About Thomas Kuhn's semantic incommensurability:
Early on Kuhn drew a parallel with Quine's thesis of the indeterminacy of translation (1970a, 202; 1970c, 268). According to the latter, if we are translating one language into another, there are inevitably a multitude of ways of providing a translation that is adequate to the behaviour of the speakers. None of the translations is the uniquely correct one, and in Quine's view there is no such thing as the meaning of the words to be translated. It was nonetheless clear that Quine's thesis was rather far from Kuhn's thesis, indeed that they are incompatible. First, Kuhn thought that incommensurability was a matter of there being no fully adequate translation whereas Quine's thesis involved the availability of multiple translations. Secondly, Kuhn does believe that the translated expressions do have a meaning, whereas Quine denies this. Thirdly, Kuhn later went on to say that unlike Quine he does not think that reference is inscrutable—it is just very difficult to recover (1976, 191).
[source: "Thomas Kuhn" in Stanford Encyclopedia of Philosophy, A.Bird, 2011]

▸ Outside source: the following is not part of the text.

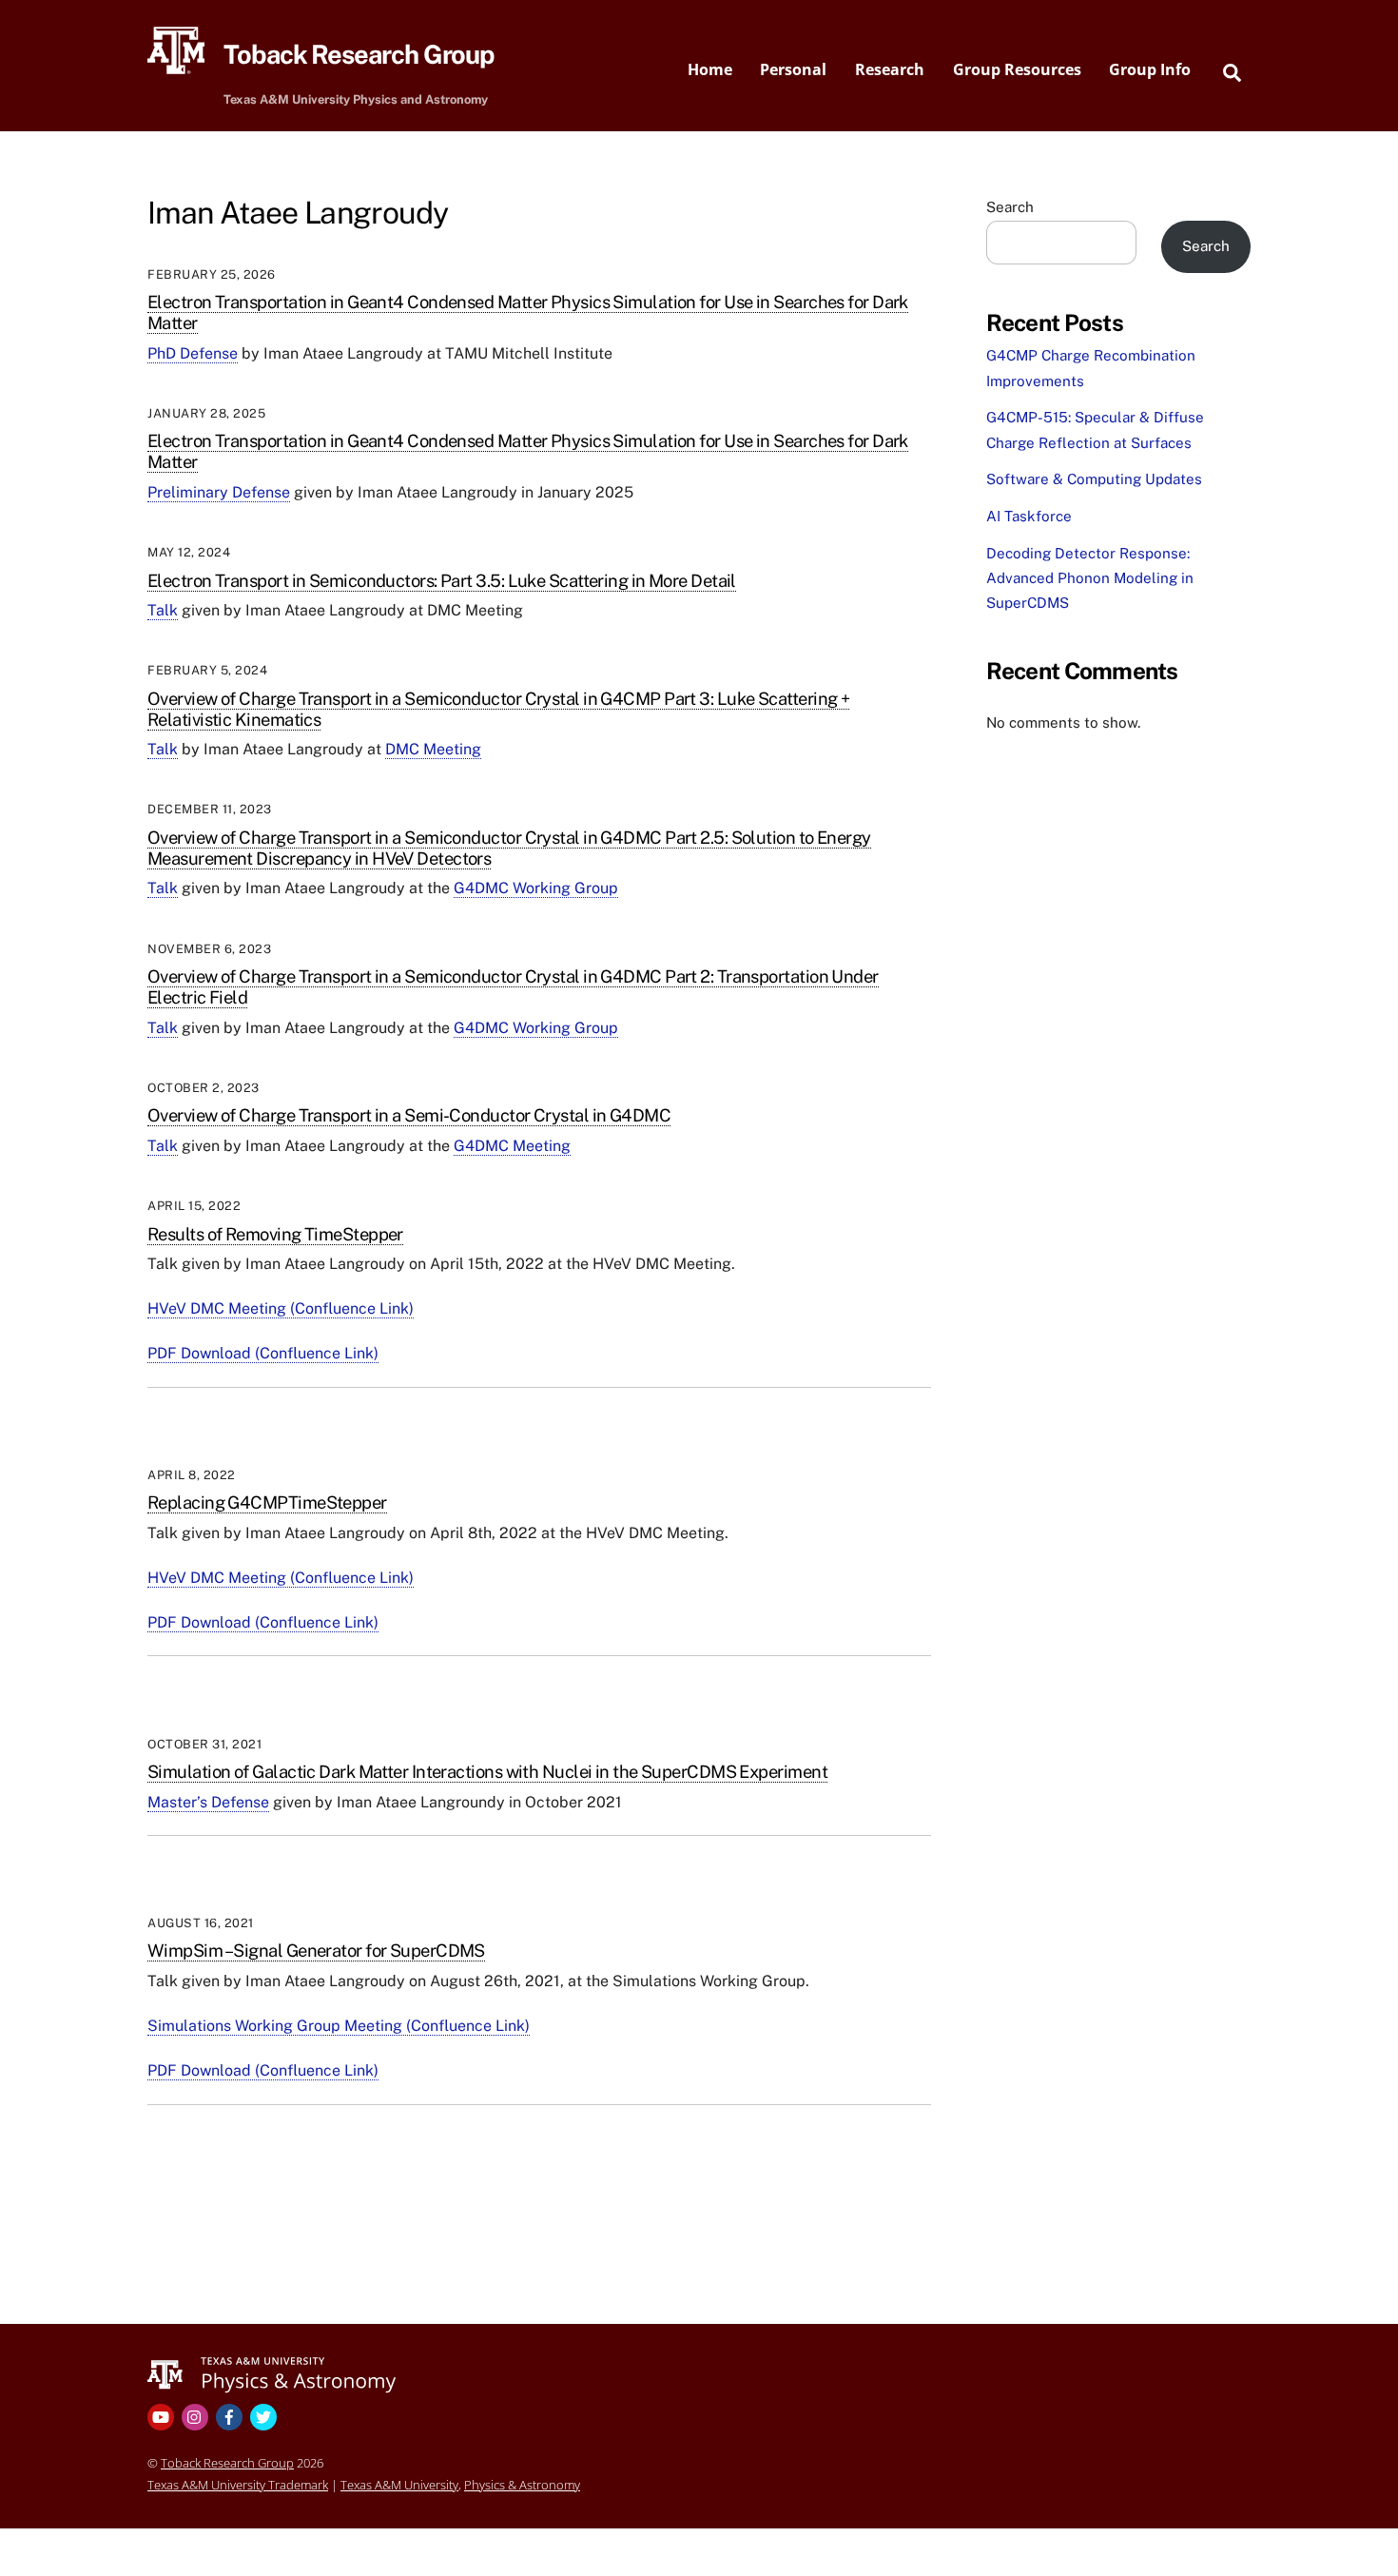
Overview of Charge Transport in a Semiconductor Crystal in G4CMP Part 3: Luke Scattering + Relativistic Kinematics (498, 709)
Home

In which sense "Quine denies that the translated expressions do have a sense"? Is it related to a different notion of sense in Kuhn and in Quine? If yes, is it correct to argue that Kuhn accepted the G.Frege's notion of sense, whereas Quine refused it? Given the differences above, which are the similarities between Kuhn and Quine about the indeterminacy of the translation?